De notre point de vue, le jugement Al Mahdi est une avancée significative sur plusieurs points de droit, mais il est aussi teinté de nombreuses imperfections qui ont été révélées dans l’analyse. Néanmoins, en l’absence d’appel, le jugement est devenu définitif et le verdict s’impose à tous ; l’effort doit désormais être conjugué et fusionné dans le sens de rechercher et punir sans exception, tous les autres auteurs de crimes répertoriés dans la situation du Mali depuis 2012. Gageons que la précieuse coopération d’Al Mahdi lors de son procès et le témoignage fourni au bureau du procureur dans le cadre de l’accord de plaidoyer de culpabilité permettront d’atteindre pleinement cet objectif. Il faut surtout espérer que le procès Al Mahdi ait un double effet didactique : d’abord, qu’il renforce désormais la protection du patrimoine culturel mondial et ouvre définitivement la voie à une répression permanente des atteintes faites à cette richesse des peuples ; ensuite, qu’il encourage les futurs accusés de la CPI qui le désirent d’enregistrer spontanément, mais librement et volontairement, des plaidoyers de culpabilité s’ils estiment que leur responsabilité pénale individuelle est de toute évidence établie dans les faits et les accusations qui sont portés contre eux.

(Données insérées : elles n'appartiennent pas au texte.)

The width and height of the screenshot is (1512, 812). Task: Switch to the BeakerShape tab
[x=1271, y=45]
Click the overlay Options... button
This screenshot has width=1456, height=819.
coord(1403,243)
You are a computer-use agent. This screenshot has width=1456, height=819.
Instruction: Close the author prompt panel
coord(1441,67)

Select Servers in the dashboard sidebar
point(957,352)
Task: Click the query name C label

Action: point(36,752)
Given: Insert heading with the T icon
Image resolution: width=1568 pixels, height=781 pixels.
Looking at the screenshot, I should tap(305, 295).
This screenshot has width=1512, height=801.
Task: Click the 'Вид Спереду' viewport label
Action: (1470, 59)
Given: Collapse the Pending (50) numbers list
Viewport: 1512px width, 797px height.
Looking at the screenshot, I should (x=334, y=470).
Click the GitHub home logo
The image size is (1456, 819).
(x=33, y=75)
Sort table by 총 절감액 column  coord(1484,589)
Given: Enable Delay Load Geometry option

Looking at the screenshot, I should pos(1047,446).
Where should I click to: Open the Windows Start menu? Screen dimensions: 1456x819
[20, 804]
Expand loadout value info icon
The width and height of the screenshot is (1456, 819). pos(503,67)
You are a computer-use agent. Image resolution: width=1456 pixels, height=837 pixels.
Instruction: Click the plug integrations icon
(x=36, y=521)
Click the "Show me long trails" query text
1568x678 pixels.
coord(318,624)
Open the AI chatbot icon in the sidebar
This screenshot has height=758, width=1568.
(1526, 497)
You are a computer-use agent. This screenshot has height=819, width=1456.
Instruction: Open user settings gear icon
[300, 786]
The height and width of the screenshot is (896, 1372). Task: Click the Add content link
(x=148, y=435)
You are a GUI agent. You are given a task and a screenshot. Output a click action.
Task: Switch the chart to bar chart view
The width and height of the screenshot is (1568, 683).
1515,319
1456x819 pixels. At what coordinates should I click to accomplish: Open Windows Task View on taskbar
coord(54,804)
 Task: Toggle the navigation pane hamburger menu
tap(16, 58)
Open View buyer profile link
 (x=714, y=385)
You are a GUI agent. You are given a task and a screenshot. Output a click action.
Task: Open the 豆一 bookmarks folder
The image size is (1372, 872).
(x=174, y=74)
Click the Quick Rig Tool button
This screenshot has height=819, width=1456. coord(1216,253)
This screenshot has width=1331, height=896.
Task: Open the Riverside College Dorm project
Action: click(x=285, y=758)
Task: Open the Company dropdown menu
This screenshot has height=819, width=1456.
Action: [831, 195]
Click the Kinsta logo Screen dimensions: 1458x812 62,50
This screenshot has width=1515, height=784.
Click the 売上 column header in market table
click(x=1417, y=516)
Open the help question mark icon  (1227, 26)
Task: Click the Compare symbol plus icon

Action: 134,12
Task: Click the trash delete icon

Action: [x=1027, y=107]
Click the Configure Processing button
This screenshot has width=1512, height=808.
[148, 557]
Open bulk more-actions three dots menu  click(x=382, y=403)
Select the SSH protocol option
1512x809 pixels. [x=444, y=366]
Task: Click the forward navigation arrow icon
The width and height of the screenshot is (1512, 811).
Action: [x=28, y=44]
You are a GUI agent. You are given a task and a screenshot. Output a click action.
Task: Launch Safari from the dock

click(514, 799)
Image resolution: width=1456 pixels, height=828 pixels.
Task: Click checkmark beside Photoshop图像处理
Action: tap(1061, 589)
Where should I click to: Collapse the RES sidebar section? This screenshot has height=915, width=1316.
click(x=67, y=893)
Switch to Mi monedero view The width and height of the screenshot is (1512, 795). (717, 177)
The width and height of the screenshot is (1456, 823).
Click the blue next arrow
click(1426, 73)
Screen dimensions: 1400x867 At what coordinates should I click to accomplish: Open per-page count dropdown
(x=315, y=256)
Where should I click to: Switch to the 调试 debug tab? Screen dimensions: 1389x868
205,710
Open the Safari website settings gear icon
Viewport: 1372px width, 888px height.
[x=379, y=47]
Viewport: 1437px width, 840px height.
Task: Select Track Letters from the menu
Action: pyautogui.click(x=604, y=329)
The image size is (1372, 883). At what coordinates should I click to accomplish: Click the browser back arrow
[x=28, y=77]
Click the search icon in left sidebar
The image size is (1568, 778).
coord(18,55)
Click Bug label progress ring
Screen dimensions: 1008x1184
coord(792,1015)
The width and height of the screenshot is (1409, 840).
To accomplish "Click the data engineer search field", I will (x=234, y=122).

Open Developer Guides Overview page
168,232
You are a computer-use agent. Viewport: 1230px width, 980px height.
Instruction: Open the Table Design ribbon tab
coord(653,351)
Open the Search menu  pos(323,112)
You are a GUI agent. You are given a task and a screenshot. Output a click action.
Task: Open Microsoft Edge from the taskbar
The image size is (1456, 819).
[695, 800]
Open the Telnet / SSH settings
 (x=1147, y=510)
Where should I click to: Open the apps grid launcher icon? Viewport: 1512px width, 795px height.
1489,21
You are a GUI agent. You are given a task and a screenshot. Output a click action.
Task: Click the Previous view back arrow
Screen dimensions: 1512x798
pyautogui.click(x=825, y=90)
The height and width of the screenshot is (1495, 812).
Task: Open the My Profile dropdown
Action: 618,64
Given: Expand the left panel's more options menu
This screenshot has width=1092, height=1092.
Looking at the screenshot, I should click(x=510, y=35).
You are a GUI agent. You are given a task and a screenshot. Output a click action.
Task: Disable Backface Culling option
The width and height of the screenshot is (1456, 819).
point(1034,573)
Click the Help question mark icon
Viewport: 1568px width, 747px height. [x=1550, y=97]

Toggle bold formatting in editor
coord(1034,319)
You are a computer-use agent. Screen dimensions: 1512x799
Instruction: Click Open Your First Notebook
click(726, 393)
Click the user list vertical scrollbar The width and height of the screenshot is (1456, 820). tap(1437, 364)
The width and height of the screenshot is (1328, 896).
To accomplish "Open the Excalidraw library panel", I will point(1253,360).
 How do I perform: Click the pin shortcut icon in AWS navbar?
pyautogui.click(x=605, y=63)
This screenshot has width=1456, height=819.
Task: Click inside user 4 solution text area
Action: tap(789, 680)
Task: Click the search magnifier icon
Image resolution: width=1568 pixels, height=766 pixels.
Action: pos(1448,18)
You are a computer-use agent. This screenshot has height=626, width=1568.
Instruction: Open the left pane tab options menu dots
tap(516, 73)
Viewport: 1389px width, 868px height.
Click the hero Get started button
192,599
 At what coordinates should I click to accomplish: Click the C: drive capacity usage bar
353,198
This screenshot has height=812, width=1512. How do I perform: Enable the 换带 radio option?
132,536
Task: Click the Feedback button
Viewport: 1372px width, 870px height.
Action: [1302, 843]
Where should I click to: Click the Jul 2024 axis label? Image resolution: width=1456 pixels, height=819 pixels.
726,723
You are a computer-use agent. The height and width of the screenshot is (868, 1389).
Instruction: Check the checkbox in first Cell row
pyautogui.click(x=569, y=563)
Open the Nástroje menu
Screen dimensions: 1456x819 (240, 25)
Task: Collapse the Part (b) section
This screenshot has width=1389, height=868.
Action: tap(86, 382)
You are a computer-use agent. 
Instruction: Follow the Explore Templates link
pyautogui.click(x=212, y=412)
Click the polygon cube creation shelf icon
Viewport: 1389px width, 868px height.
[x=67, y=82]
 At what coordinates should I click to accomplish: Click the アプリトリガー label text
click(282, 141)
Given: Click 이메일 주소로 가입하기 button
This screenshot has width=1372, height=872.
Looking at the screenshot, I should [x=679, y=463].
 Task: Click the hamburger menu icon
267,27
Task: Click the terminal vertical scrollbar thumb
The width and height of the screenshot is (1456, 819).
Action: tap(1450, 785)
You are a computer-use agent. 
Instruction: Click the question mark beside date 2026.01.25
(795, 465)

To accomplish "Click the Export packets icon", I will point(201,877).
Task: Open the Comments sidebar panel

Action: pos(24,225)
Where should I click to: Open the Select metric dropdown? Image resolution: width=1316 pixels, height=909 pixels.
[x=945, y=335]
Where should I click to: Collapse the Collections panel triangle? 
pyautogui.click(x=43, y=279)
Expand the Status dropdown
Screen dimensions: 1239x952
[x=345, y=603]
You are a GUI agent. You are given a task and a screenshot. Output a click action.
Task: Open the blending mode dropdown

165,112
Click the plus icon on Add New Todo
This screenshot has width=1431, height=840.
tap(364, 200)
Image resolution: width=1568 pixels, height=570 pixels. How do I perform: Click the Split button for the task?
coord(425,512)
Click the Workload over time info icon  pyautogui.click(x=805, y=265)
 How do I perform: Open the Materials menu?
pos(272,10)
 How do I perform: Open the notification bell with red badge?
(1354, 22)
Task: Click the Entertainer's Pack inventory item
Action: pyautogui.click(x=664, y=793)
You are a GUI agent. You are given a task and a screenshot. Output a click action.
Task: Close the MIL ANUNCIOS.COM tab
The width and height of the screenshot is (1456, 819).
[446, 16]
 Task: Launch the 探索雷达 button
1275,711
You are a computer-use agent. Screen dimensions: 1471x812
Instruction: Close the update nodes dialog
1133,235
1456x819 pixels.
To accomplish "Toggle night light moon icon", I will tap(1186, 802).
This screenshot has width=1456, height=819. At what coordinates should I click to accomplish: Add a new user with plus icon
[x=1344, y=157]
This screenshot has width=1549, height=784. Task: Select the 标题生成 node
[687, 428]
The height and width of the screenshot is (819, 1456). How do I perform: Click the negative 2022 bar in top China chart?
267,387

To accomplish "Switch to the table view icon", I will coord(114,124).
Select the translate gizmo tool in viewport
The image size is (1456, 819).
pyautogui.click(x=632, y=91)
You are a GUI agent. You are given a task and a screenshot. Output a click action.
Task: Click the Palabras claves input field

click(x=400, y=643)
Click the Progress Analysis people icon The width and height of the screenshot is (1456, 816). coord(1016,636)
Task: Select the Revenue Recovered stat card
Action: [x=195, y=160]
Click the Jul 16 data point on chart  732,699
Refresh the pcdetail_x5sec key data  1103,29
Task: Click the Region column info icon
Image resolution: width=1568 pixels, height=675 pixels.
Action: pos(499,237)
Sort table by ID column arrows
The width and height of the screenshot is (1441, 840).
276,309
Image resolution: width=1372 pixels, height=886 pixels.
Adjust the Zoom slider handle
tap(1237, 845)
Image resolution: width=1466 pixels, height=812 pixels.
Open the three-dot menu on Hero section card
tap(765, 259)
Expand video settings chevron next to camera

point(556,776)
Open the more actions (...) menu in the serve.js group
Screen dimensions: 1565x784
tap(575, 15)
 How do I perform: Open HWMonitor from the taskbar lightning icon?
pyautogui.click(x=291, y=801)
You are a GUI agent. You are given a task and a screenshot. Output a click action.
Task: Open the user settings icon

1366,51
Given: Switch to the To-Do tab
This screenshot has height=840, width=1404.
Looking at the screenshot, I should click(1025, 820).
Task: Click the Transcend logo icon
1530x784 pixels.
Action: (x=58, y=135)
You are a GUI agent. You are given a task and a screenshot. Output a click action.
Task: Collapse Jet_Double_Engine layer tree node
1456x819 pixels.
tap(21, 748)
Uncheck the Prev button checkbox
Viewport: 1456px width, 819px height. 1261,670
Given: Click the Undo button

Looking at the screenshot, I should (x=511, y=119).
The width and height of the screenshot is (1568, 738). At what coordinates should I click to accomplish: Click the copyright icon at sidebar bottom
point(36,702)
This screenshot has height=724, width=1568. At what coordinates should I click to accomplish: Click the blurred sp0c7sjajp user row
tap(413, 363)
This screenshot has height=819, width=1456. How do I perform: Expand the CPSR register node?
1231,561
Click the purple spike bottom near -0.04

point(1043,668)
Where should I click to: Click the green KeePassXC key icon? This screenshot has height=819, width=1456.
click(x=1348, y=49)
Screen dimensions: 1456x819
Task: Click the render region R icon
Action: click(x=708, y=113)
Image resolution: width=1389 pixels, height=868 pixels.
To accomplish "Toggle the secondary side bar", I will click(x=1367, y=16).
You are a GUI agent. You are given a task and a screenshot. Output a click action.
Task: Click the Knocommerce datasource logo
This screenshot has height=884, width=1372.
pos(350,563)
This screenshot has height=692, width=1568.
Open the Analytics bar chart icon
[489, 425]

Au-delà de ces souhaits prospectifs, une conclusion définitive s’impose : la première décision de la CPI qui a jugé la portée juridique des crimes aux biens culturels et la valeur du plaidoyer de culpabilité d’Al Mahdi constitue également un examen test pour la justice pénale internationale permanente. Mise dans un contexte historique et en relation avec les nombreux plaidoyers de culpabilité enregistrés sous l’ère des tribunaux ad hoc[157], il devient tout de même certain que les acteurs de la justice pénale internationale ne pourront plus, malgré tout, faire l’économie des voix criticistes qui, en doctrine[158] comme en jurisprudence[159], s’élèvent pour appeler à une réflexion sur l’efficience et la raison d’être des plaidoyers de culpabilité.